Copy out everything from the line containing "Click the word Press" down to the end of the items, swapping "caption" for "label" and leaving all else the same.

§ **RECORDS**:
--- --- ---

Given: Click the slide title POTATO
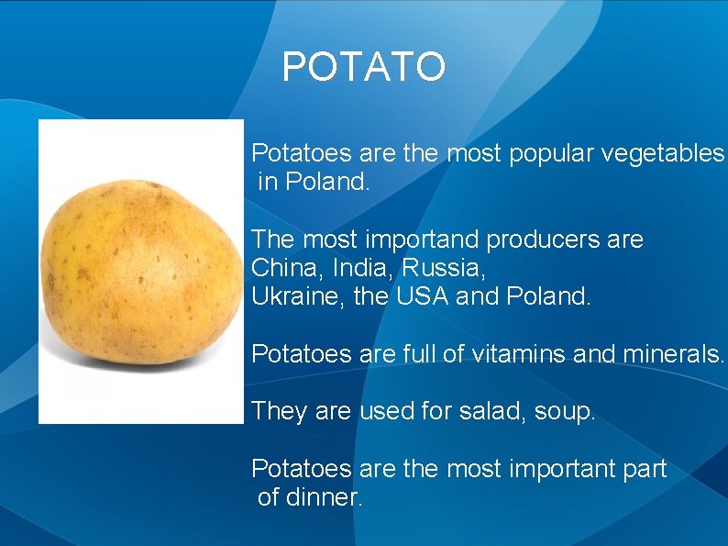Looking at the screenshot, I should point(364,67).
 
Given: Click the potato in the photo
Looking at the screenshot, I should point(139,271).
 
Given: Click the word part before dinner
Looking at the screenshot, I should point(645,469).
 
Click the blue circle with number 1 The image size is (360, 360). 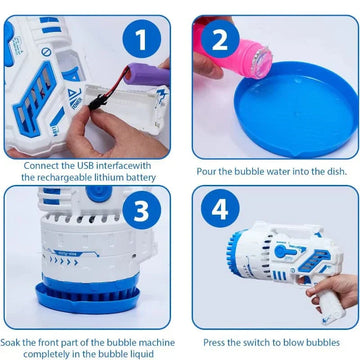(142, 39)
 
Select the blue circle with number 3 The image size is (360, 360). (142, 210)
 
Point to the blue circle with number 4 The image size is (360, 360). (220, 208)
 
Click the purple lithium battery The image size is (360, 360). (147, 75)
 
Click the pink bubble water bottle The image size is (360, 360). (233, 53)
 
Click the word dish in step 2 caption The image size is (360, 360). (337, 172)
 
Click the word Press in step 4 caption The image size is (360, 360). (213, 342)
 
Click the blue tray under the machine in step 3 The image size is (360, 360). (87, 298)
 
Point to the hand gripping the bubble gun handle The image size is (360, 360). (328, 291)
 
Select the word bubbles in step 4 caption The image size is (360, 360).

--- --- ---

§ **RESPONSE TO THE TASK**:
Click the word Press in step 4 label The image size is (360, 360). (213, 342)
 
Click the blue tray under the machine in step 3 The image size is (360, 360). (87, 298)
 
Point to the hand gripping the bubble gun handle The image size is (360, 360). (328, 291)
 
Select the word bubbles in step 4 label The image size is (360, 360).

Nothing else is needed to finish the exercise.